--- Start of Exercise inputs ---

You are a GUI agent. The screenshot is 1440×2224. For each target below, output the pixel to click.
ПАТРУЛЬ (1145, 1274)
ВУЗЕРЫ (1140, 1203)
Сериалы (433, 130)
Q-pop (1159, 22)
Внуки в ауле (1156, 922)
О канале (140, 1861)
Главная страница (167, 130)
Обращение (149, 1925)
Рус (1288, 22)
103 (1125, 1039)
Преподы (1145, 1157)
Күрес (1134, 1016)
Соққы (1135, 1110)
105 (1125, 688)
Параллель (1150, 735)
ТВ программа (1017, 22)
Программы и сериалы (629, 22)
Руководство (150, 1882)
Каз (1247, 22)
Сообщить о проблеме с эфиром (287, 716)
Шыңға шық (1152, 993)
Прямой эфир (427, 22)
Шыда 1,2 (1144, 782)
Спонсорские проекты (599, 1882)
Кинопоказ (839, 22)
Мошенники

--- End of Exercise inputs ---

Written problem:
Write out all the rows above again, substituting "web agent" for "GUI agent" and changing nothing else.

Written response:
You are a web agent. The screenshot is 1440×2224. For each target below, output the pixel to click.
ПАТРУЛЬ (1145, 1274)
ВУЗЕРЫ (1140, 1203)
Сериалы (433, 130)
Q-pop (1159, 22)
Внуки в ауле (1156, 922)
О канале (140, 1861)
Главная страница (167, 130)
Обращение (149, 1925)
Рус (1288, 22)
103 (1125, 1039)
Преподы (1145, 1157)
Күрес (1134, 1016)
Соққы (1135, 1110)
105 (1125, 688)
Параллель (1150, 735)
ТВ программа (1017, 22)
Программы и сериалы (629, 22)
Руководство (150, 1882)
Каз (1247, 22)
Сообщить о проблеме с эфиром (287, 716)
Шыңға шық (1152, 993)
Прямой эфир (427, 22)
Шыда 1,2 (1144, 782)
Спонсорские проекты (599, 1882)
Кинопоказ (839, 22)
Мошенники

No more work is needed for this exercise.